*Exercise directions*: In this exercise, the entries below include pictures. Repeat exactly the lines from the line with "The height and width of the screenshot is (455, 1149)." to the line with "Where should I click to: Activate", including both, but without the pictures.

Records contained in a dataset
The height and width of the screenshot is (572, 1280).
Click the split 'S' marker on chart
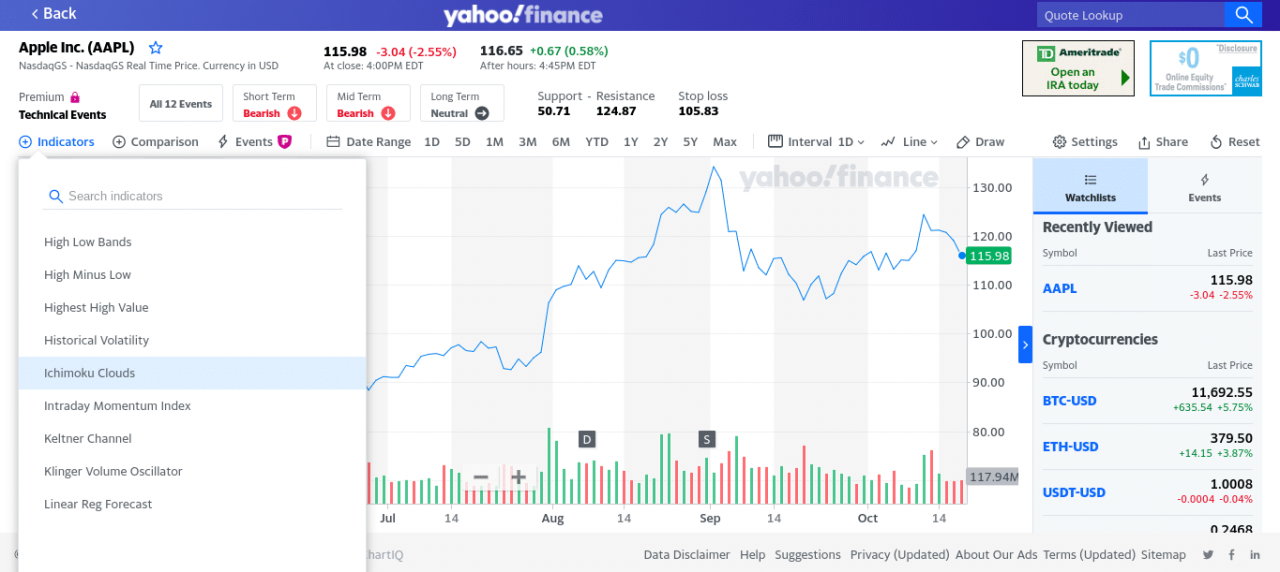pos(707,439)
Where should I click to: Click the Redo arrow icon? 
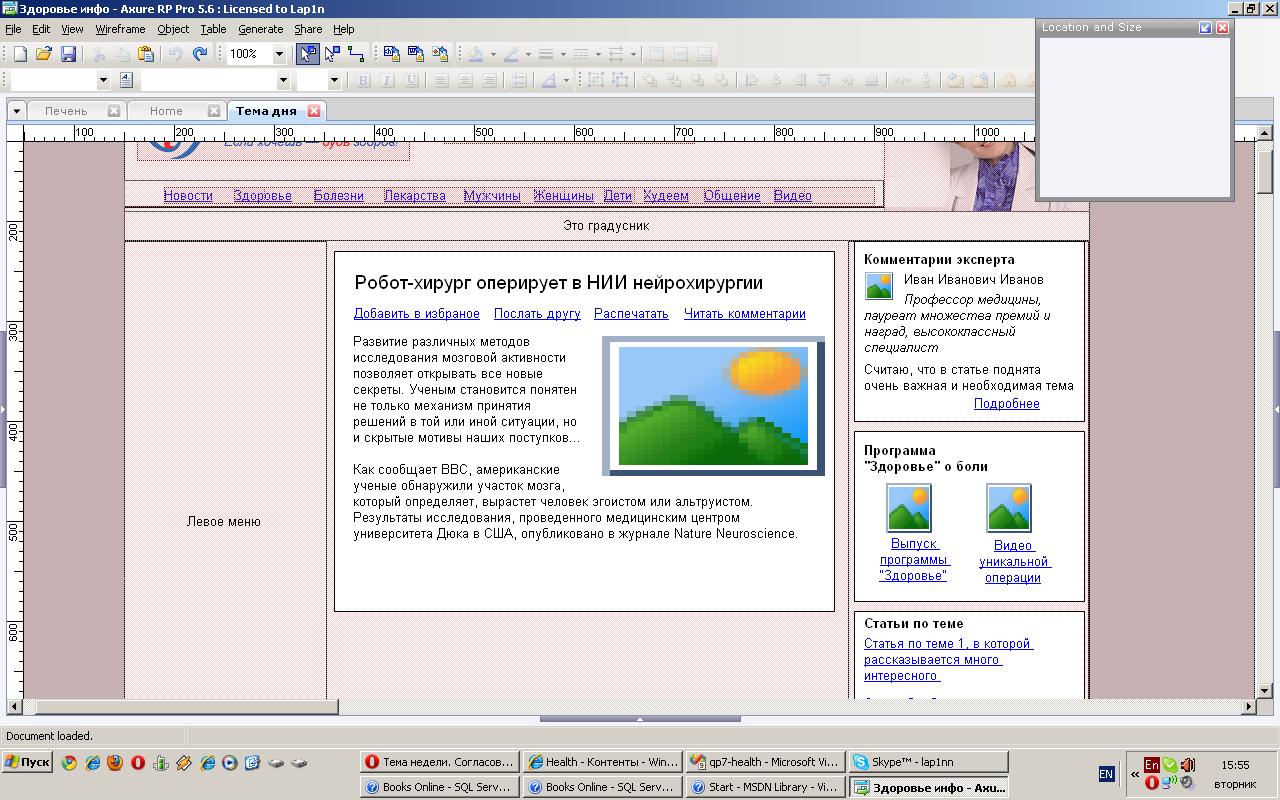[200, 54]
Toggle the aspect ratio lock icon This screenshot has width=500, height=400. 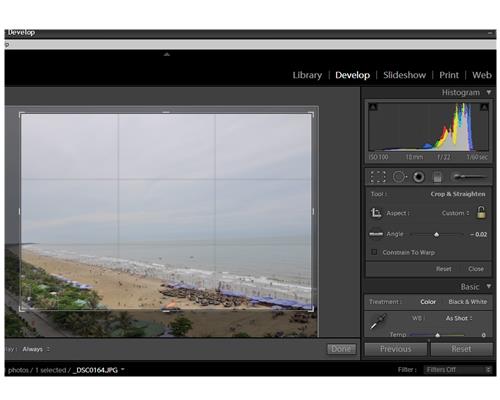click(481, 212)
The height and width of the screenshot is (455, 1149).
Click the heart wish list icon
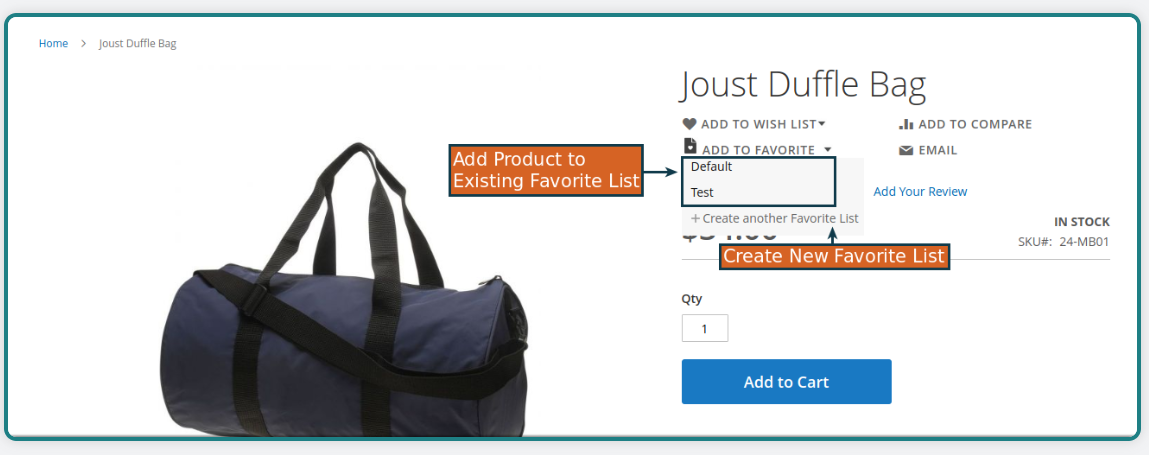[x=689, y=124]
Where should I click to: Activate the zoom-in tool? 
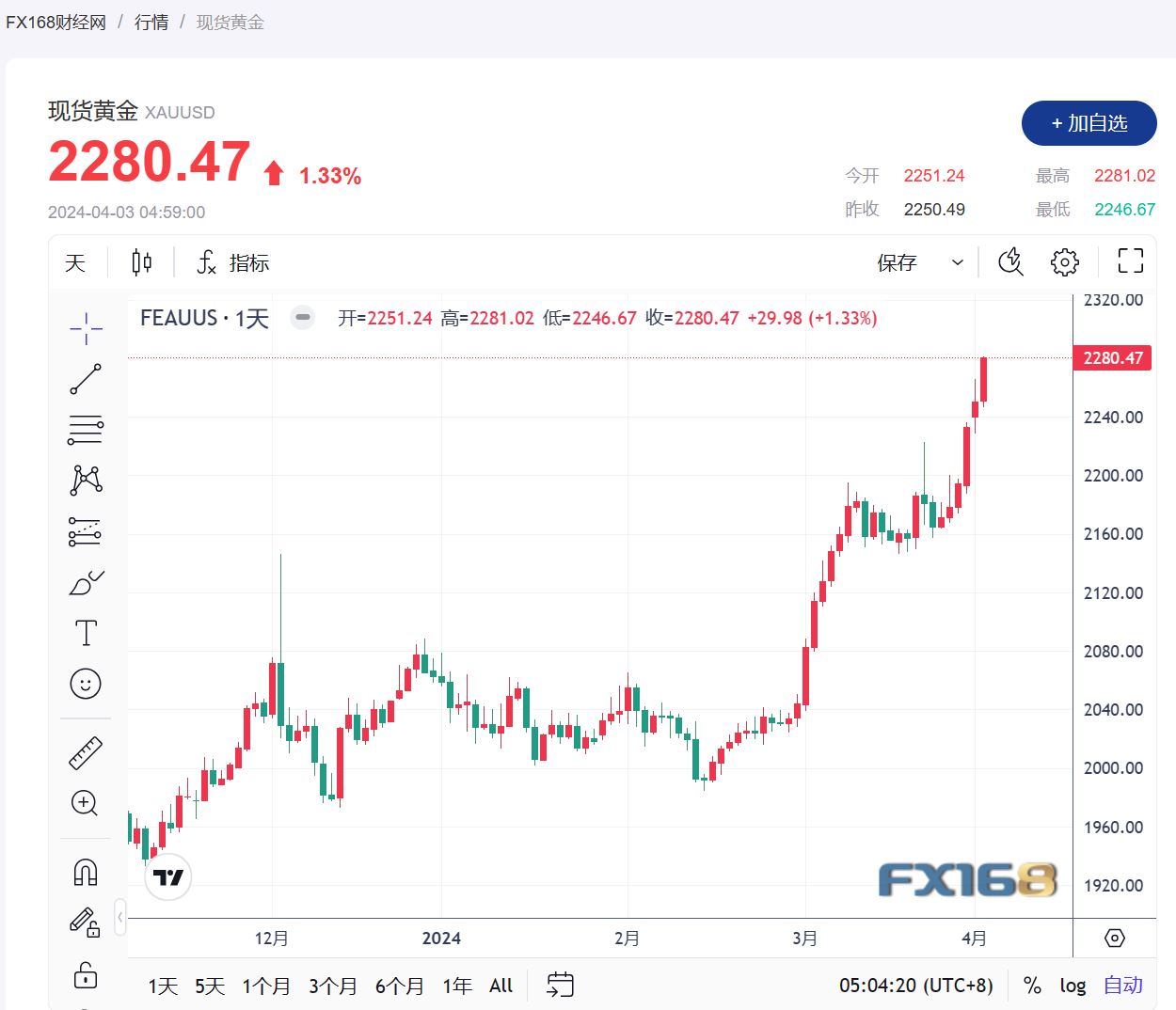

--

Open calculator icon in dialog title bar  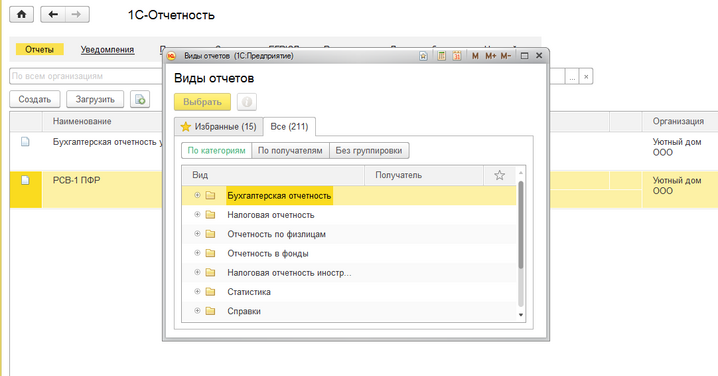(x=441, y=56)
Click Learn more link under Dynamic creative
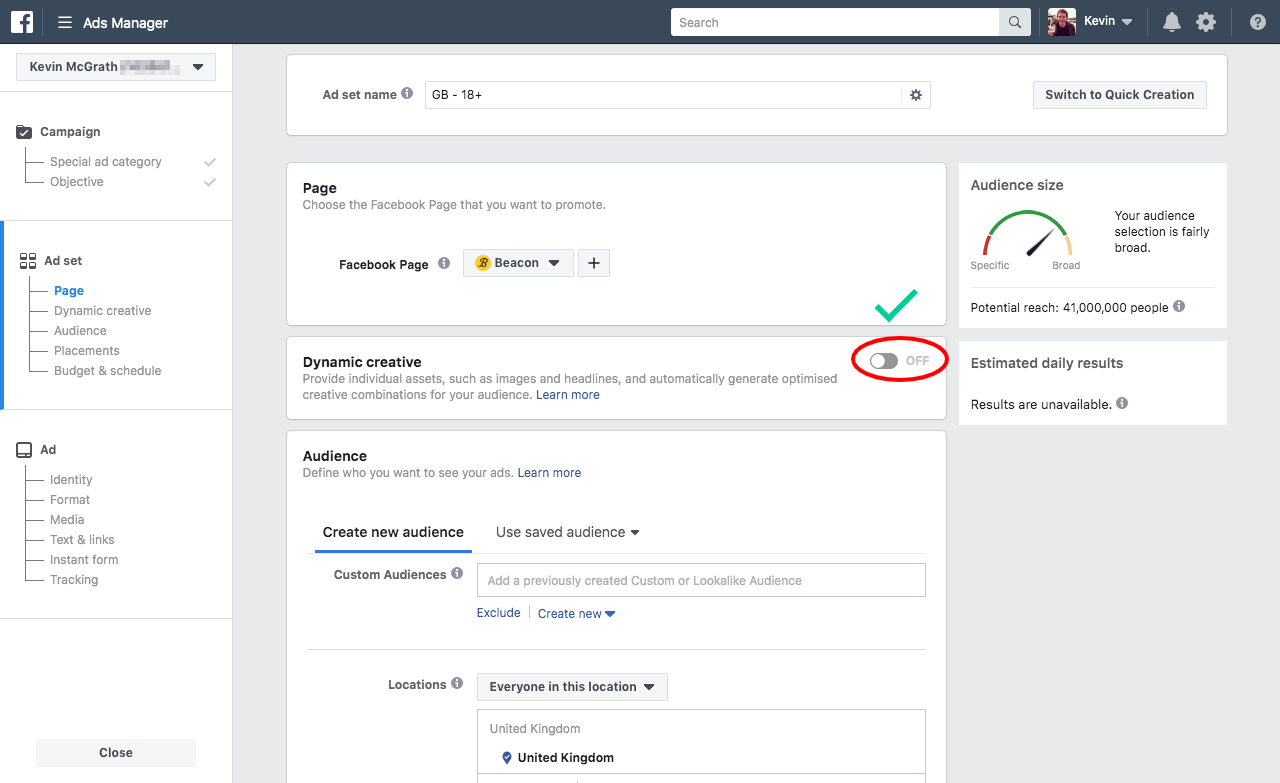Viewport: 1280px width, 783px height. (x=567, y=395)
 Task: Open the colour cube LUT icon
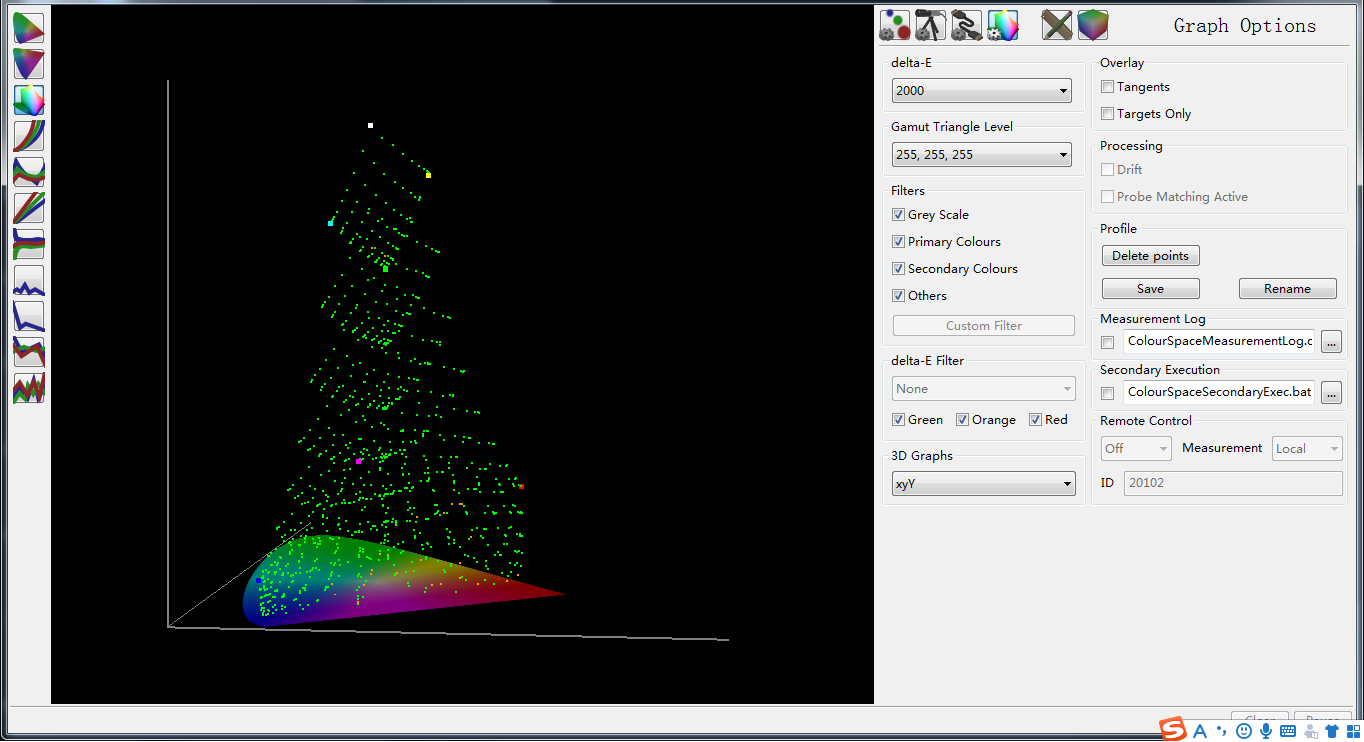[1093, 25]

*Response to the exercise*:
The height and width of the screenshot is (455, 1149).
Click the heart wish list icon
[x=689, y=124]
Where should I click to: Activate the zoom-in tool? 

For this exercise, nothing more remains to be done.